= HOW TO COMPLETE THIS TASK =
Reproduce exactly, and nothing but, the lines between the one with "Click the Email envelope icon in toolbar" and the end of the entries, both ends included.

Start of DATA TO USE

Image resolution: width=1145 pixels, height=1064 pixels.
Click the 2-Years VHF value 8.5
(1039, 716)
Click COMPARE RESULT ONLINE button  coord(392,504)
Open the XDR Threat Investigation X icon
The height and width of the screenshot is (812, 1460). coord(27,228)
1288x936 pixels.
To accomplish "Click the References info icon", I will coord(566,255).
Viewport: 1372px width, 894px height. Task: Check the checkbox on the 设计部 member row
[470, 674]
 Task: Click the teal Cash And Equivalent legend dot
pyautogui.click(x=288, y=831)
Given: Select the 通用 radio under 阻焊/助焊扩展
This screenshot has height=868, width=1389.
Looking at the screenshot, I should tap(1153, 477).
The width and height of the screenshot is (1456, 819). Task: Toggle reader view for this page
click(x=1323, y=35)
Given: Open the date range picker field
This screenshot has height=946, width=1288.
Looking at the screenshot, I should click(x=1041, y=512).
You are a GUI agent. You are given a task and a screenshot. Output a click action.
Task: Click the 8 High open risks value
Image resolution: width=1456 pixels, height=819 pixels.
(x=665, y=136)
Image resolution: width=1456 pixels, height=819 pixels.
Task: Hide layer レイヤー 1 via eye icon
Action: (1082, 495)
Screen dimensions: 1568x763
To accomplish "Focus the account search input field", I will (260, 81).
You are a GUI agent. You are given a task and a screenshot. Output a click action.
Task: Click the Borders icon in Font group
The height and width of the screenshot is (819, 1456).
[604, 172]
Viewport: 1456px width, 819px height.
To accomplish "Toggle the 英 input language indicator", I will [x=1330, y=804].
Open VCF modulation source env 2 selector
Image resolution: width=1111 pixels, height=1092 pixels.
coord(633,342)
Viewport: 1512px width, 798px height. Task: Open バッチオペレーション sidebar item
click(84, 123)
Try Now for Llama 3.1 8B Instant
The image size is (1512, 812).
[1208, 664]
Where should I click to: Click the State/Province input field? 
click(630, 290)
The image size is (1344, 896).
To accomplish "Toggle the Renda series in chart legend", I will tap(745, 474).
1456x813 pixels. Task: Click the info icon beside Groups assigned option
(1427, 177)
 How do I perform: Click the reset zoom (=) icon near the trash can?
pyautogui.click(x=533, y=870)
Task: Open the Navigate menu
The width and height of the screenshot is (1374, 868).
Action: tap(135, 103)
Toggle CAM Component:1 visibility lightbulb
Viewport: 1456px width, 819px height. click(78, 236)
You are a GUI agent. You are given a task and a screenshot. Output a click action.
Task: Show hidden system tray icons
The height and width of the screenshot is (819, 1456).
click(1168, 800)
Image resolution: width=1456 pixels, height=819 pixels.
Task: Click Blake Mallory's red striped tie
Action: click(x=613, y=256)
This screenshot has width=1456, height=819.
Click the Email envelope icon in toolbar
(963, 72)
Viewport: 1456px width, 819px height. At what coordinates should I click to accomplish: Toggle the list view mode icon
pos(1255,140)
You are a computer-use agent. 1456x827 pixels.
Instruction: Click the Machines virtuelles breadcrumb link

End of DATA TO USE

= YOUR SOLUTION =
Click the Email envelope icon in toolbar
(963, 72)
Viewport: 1456px width, 819px height. At what coordinates should I click to accomplish: Toggle the list view mode icon
pos(1255,140)
You are a computer-use agent. 1456x827 pixels.
Instruction: Click the Machines virtuelles breadcrumb link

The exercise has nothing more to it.